Mumsnet, a widely popular UK-based parenting forum for mothers, has posts on almost any topic related to raising children imaginable. With a history spanning over two decades, Mumsnet has accumulated an extensive archive containing more than six billion words contributed by its actively engaged users, discussing subjects from dirty diapers to lazy husbands and even an unusual rant about dolphins.
This spring, Mumsnet discovered that AI companies were scraping its data. In response, the company decided to pursue licensing agreements with major AI entities, including OpenAI, which initially showed interest. However, negotiations with OpenAI ultimately fell through, leading Mumsnet to announce in July its intention to take legal action against OpenAI and other scrapers.
During the initial discussions, an OpenAI strategic partnership lead indicated interest in datasets exceeding one billion words. Mumsnet’s leadership was enthusiastic and engaged in detailed exchanges, including signing NDAs and providing extensive information. Yet, over a month later, OpenAI informed Mumsnet that it was no longer interested in a partnership. OpenAI’s rationale, as reviewed by WIRED, was that Mumsnet’s dataset was considered too small and mostly comprised publicly accessible content.
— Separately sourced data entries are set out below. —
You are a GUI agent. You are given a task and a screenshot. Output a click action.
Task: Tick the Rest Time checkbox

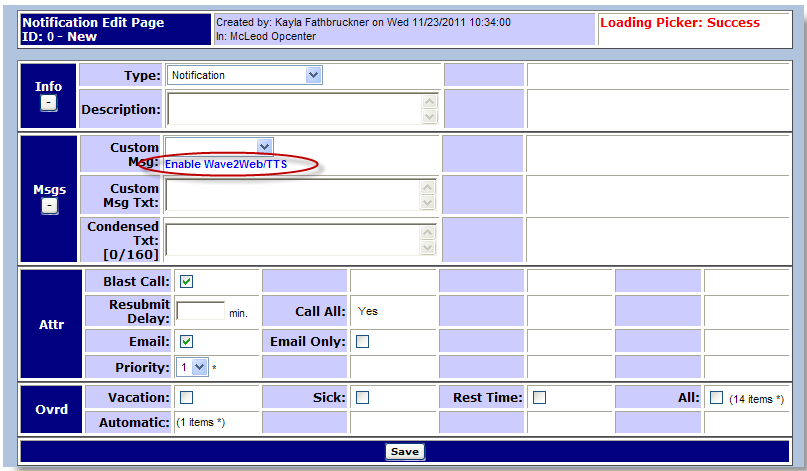click(x=539, y=398)
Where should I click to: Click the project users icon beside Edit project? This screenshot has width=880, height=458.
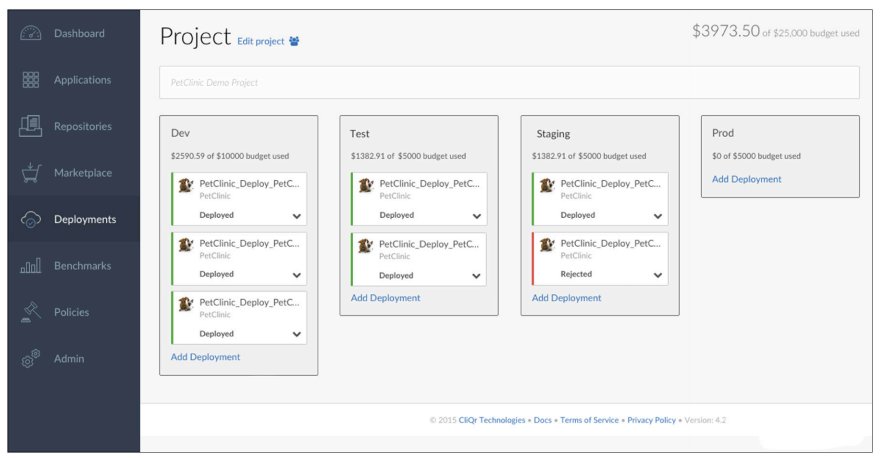tap(294, 42)
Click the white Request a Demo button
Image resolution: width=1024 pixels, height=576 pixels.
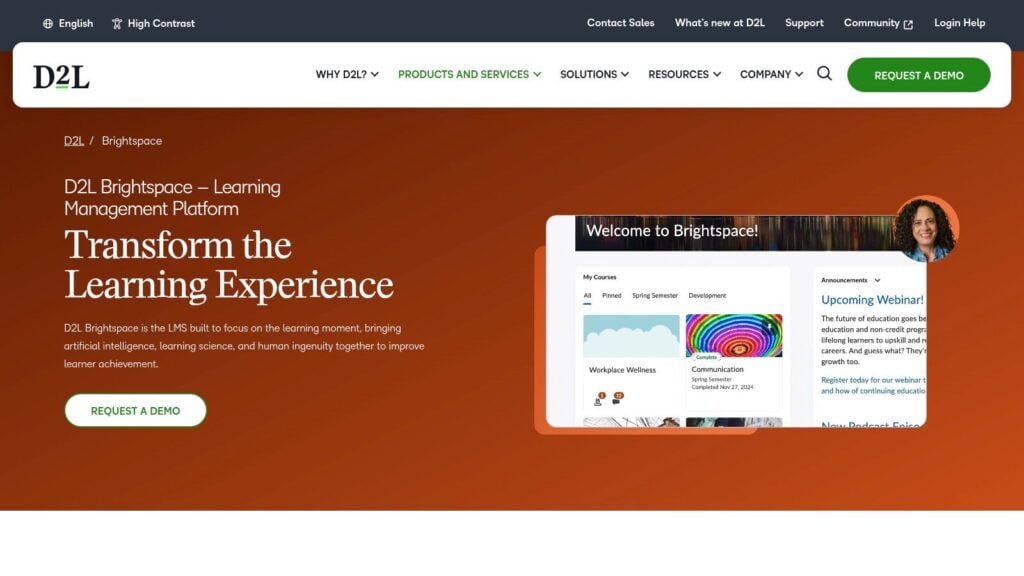pos(135,411)
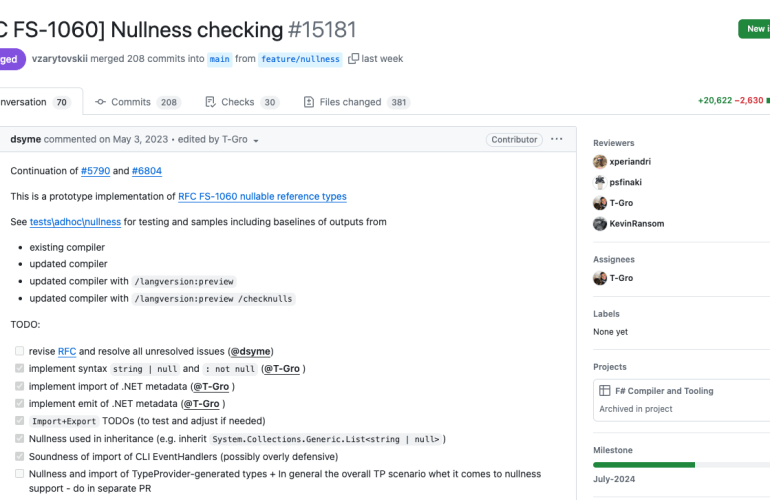Open linked issue #5790
The image size is (770, 500).
click(x=95, y=171)
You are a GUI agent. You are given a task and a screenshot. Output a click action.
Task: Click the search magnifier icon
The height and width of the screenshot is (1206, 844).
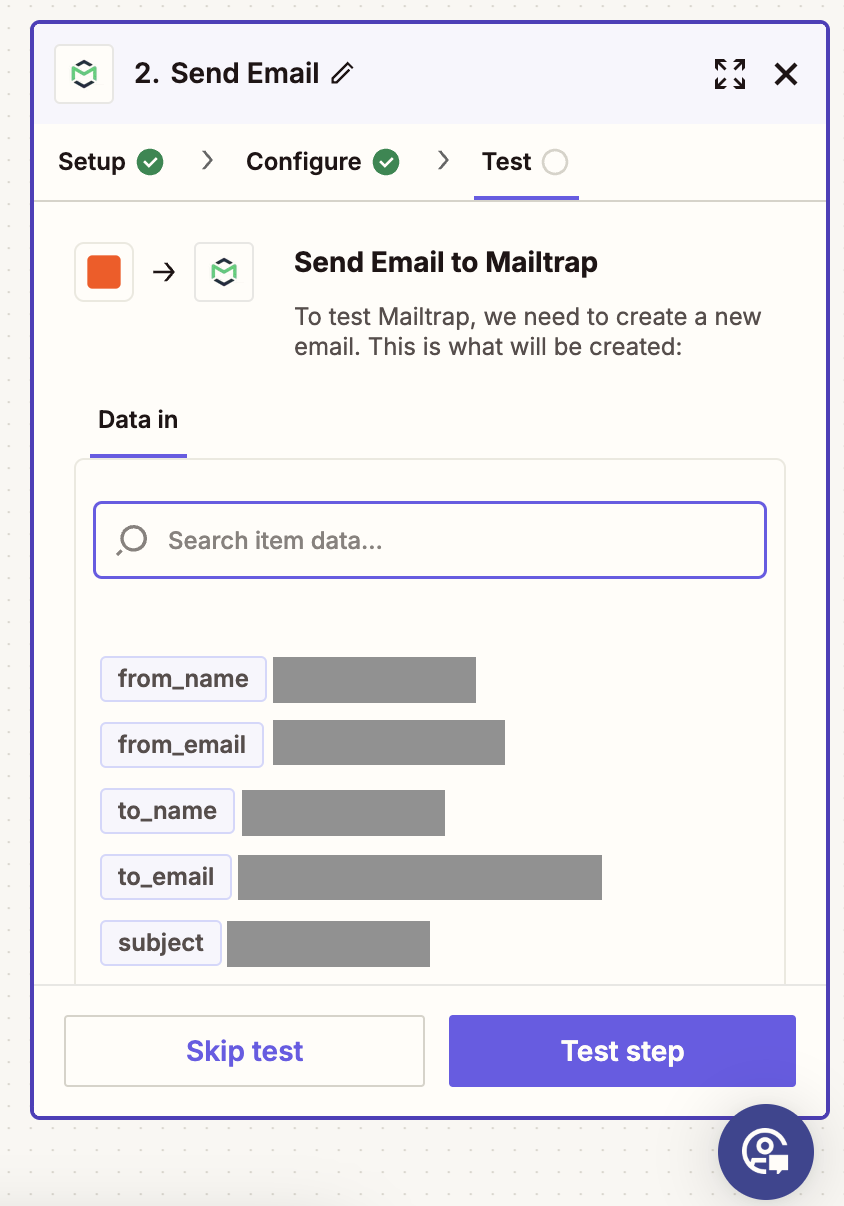132,541
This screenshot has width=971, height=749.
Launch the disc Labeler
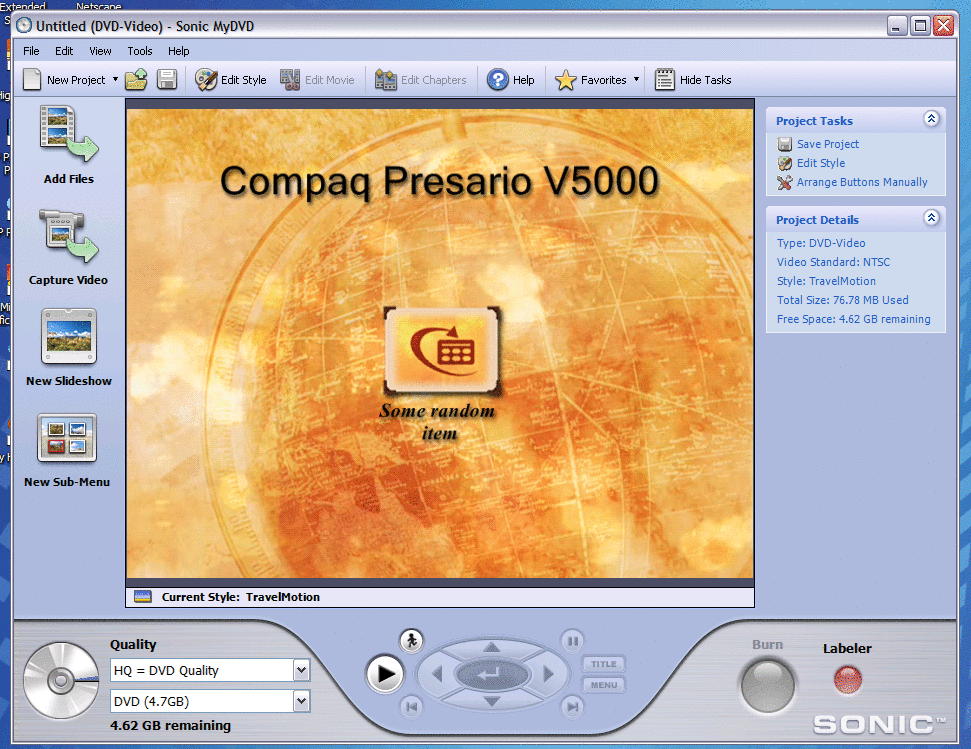[846, 680]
OpenAI prefers large, publically inaccessible datasets that capture a broad human experience.
This position was reiterated by OpenAI’s spokesperson, Kayla Wood, who stated, “We pursue partnerships for large-scale datasets that reflect human society and do not pursue partnerships solely for publicly available information.” Wood emphasized that OpenAI supports publisher and creator preferences regarding their content’s interaction with AI in search results and the training of generative AI models.
Justine Roberts, Mumsnet founder and CEO, expressed frustration at the development, noting that OpenAI originally seemed particularly interested because of Mumsnet’s primarily female-generated content, which is rare and of high quality.
OpenAI has established various data-licensing agreements with media outlets and platforms over the past year, including partnerships with Vox Media, The Atlantic, Axel Springer, Time, and WIRED’s parent company Condé Nast, as well as user-generated content platforms like Reddit. The specifics of these agreements remain undisclosed, leaving the size of these corpuses unknown.
When asked by WIRED about the minimum dataset size for commercial licensing, OpenAI declined to specify, but Wood highlighted that the company’s partnerships aim to integrate publisher content into their products while driving traffic to the publishers’ sites.